Asia's teenage flyers send strong big air signals
Japan's two-time X Games champion Reira Iwabuchi, 19, was dominant on the women's side of the FIS Snowboard World Cup Big Air stop in Steamboat Springs, Colorado while Chinese teenager Su Yiming signalled Olympic intentions with a stunning performance in the men's.
With the two big air stops of the 2021/22 Snowboard World Cup tour now concluded, riders from Japan and 2022 Winter Olympic hosts the People’s Republic of China laid down strong markers with the Beijing 2022 Games just under 60 days away.
Japan's 19-year-old sensation and two-time Winter X Games podium finisher Reira Iwabuchi won the women’s section of the second and final FIS Snowboard World Cup big air competition in Steamboat Springs, Colorado on Saturday. And that was only a little over a month after her 17-year-old teammate Kokomo Murase won the previous event, in the Swiss venue of Chur, with an outrageous winning performance that had the crowd on its feet for the teenager who first burst onto the scene at the 2018 X Games in Norway.
“I'm just so happy to win,” said Murase after her victory in late October in Swistzerland, adding, with an obvous eye to the upcoming Winter Games: “I'm also so excited to continue [in the winter season] and hoping to do my best with the Olympics [Beijing 2022] coming up.”

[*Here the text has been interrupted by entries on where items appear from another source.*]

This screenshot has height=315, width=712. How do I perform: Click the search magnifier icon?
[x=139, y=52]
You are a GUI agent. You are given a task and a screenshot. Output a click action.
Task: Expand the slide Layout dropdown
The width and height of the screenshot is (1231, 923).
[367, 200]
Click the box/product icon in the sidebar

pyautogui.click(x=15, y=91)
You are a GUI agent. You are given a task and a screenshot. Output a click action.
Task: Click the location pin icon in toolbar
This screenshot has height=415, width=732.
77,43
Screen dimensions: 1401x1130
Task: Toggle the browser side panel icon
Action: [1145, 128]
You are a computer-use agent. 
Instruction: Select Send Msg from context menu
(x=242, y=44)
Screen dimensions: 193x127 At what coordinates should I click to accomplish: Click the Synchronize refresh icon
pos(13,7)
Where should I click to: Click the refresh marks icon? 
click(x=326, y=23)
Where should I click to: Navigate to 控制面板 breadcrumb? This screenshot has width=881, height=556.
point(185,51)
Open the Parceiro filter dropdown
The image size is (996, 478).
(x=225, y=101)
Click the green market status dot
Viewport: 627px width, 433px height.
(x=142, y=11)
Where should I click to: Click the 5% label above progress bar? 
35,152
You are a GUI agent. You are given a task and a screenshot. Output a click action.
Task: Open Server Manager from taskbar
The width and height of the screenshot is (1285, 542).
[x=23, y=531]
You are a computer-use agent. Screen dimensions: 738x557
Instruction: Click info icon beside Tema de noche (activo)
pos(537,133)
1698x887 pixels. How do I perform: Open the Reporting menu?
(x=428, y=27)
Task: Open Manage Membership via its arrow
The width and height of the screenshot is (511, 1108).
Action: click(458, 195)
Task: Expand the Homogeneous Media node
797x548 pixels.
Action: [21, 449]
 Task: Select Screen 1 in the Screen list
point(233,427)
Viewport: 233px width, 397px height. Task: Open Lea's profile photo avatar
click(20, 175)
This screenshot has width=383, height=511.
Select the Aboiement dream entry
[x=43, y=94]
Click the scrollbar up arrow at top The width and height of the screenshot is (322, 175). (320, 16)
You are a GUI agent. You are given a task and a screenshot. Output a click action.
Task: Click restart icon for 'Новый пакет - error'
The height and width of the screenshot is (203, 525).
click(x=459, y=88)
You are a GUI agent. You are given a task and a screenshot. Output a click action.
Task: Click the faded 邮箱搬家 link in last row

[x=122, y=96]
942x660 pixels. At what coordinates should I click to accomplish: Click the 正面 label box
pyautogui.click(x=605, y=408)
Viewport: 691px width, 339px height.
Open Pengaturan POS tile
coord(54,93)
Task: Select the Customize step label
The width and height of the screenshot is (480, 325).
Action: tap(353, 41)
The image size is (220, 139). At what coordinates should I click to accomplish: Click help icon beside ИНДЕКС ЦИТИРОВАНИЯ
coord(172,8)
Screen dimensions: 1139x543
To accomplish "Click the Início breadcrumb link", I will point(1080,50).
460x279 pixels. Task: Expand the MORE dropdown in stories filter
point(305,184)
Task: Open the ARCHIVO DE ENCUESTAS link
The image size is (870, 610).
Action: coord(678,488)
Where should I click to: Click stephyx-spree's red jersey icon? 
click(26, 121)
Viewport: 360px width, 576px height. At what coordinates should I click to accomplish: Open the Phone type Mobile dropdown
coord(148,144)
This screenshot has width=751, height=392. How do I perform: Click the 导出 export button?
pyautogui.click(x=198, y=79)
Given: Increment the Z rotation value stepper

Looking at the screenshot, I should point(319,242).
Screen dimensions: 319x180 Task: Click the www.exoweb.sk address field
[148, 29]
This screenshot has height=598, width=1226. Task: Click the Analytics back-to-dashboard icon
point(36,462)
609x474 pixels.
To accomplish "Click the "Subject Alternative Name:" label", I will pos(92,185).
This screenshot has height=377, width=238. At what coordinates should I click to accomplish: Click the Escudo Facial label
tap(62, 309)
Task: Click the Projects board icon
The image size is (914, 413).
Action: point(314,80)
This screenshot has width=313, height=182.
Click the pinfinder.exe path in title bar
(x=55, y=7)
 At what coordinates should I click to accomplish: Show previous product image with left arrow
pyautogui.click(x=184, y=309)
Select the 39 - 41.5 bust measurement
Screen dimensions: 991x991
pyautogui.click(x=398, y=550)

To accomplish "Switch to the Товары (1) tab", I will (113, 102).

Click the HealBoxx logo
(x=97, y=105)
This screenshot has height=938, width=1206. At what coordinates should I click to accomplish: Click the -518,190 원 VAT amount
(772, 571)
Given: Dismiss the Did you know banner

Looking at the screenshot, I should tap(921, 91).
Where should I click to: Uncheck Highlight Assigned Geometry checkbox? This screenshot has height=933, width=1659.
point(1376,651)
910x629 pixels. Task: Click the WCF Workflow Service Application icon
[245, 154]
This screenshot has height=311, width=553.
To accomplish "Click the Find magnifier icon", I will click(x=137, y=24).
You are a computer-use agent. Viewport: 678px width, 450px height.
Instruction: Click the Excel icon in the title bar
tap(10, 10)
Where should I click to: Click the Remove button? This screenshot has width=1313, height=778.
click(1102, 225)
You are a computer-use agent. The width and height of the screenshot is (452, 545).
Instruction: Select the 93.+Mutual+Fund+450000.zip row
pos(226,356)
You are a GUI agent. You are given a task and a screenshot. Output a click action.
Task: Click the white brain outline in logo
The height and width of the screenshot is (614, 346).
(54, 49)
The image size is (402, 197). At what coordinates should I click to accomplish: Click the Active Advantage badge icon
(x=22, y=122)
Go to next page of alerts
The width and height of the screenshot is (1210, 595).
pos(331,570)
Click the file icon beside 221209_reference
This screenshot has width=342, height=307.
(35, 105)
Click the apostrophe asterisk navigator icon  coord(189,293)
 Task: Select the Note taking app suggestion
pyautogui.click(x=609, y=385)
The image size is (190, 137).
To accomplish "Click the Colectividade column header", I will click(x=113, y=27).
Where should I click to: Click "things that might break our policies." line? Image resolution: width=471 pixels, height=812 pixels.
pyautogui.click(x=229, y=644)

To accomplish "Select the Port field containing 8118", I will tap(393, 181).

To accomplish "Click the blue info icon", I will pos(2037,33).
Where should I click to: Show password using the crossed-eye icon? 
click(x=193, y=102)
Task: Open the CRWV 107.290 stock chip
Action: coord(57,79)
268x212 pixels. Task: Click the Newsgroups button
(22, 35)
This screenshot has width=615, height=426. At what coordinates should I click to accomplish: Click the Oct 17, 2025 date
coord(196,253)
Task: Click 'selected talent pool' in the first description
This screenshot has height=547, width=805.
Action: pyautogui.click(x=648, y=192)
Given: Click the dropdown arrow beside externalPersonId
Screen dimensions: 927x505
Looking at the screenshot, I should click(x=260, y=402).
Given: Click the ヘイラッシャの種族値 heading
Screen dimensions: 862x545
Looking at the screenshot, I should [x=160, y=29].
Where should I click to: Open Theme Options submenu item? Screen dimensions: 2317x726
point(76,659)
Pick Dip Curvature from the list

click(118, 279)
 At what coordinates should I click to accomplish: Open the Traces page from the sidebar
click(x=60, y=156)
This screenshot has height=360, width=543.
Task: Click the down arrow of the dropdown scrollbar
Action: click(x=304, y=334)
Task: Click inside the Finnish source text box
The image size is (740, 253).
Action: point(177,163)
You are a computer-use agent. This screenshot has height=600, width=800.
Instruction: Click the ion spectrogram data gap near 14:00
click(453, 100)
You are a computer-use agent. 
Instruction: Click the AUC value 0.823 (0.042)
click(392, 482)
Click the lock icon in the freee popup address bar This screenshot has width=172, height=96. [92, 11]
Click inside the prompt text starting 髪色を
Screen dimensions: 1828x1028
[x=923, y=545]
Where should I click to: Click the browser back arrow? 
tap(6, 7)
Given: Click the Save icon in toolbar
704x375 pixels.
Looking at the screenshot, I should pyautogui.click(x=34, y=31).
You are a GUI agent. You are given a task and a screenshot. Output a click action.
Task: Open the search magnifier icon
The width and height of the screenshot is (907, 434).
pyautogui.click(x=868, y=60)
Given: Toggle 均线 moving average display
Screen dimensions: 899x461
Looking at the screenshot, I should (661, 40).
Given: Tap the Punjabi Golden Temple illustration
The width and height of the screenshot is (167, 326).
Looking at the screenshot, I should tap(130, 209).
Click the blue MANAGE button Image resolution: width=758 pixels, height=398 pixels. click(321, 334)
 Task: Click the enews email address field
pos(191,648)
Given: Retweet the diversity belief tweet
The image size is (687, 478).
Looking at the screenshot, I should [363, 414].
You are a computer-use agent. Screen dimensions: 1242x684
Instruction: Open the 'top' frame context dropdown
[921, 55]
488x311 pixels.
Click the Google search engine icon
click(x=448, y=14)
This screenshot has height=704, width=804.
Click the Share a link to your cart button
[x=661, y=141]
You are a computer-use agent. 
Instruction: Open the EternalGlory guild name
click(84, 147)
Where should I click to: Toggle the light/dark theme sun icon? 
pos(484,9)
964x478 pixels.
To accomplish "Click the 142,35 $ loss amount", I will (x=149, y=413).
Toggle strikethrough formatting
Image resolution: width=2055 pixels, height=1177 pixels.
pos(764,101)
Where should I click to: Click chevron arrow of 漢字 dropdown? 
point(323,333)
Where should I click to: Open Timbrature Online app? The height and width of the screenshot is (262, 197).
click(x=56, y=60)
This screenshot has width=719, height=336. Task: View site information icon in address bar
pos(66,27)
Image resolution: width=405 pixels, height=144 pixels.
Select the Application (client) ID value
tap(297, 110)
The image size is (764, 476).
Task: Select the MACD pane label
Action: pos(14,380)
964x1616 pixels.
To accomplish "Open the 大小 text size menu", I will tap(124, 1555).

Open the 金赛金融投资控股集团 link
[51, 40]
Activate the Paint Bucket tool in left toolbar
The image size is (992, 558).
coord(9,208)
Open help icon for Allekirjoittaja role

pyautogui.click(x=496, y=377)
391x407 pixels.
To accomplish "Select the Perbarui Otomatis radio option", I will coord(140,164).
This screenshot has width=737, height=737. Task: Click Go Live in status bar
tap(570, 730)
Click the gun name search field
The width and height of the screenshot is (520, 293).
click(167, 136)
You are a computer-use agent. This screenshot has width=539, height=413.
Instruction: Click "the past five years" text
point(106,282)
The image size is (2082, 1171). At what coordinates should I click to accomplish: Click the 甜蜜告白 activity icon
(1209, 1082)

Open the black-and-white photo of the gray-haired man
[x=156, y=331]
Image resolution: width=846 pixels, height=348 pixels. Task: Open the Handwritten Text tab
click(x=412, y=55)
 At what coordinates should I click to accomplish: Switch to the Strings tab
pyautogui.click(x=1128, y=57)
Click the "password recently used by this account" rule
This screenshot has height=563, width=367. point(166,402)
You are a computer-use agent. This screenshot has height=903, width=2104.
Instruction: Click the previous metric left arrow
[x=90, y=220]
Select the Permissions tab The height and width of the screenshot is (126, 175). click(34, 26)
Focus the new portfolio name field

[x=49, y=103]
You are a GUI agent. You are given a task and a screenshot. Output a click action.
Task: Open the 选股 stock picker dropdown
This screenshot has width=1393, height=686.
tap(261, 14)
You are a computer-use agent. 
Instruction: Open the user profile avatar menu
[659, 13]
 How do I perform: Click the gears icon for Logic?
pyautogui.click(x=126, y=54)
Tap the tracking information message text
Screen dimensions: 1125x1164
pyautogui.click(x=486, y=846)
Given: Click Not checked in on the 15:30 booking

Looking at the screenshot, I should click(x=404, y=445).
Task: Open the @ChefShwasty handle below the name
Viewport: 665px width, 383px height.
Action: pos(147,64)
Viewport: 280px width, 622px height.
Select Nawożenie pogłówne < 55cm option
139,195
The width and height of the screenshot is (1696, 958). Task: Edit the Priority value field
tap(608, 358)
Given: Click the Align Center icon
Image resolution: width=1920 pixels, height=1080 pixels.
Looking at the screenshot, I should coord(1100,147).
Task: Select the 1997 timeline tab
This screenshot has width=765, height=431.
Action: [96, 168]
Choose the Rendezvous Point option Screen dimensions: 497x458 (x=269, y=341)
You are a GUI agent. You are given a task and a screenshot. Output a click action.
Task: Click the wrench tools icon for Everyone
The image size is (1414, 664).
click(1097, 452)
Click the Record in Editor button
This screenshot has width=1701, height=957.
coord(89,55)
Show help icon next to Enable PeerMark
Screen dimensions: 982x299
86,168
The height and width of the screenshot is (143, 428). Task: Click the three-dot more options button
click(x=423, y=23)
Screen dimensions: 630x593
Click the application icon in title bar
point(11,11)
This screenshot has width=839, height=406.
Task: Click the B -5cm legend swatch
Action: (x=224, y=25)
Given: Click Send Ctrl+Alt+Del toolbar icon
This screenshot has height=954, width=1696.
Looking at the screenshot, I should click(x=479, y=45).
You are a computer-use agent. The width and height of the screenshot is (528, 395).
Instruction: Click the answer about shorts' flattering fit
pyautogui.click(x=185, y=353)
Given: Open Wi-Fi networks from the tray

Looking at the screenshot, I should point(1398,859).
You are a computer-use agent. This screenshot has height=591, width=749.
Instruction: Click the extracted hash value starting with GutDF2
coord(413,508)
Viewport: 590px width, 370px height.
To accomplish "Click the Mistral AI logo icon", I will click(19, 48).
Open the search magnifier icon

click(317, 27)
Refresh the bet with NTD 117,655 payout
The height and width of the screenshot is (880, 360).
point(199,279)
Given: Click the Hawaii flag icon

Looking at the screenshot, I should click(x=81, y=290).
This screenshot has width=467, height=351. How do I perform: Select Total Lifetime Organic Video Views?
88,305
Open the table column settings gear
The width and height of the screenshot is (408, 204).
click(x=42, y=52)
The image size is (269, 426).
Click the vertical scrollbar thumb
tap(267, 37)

Unfortunately for Murase, she fell on her third run in Steamboat on Saturday (4 December) after failing to gain enough momentum off the lip of the jump. As a result, she missed out on her second podium place this year and had to be content to finish well off the pace in seventh.
Her teammate Iwabuchi took full advantage to make the upcoming women's big air contest in Beijing in February look like a decent bet to go Japan’s way -- if these two big world cup results are anything to go by.
In another potentially resounding message sent on Saturday in Steamboat Springs, Colorado, Iwabuchi not only won out by a full 38.5 points -- but the athlete who finished all that way off in second place was none other that 30-year-old veteran Austria Anna Gasser, winner of the 2018 gold medal in the big air snowboard event in PyeongChang.
It wasn’t just on the women’s side at the Steamboat big air event that Asia’s snowboarding medal intentions were trumpeted. On the men’s side, the People’s Republic of China's, Su Yiming, just 17 years of age, won his first major world cup event (and a first-ever big air world cup gold for a Chinese rider) with a stunning performance that saw him score an astonishing 91.00 in his third run -- sealing the best-trick honours on the day.
His 155.25 overall score was 15.75 points ahead of closest chaser Clemens Millauer of Austria.
With no more big air World Cup events remaining ahead of the Beijing 2022 snowboard competition between 5 and 15 February at the Genting Snow Park in Zhangjiakou and Big Air Shougang, all that remains is trick-refining, tweaking and day-to-day preperations for the world’s top riders as they hunt precious medals in what will be big air snowboarding's second go-around on the Olympic stage.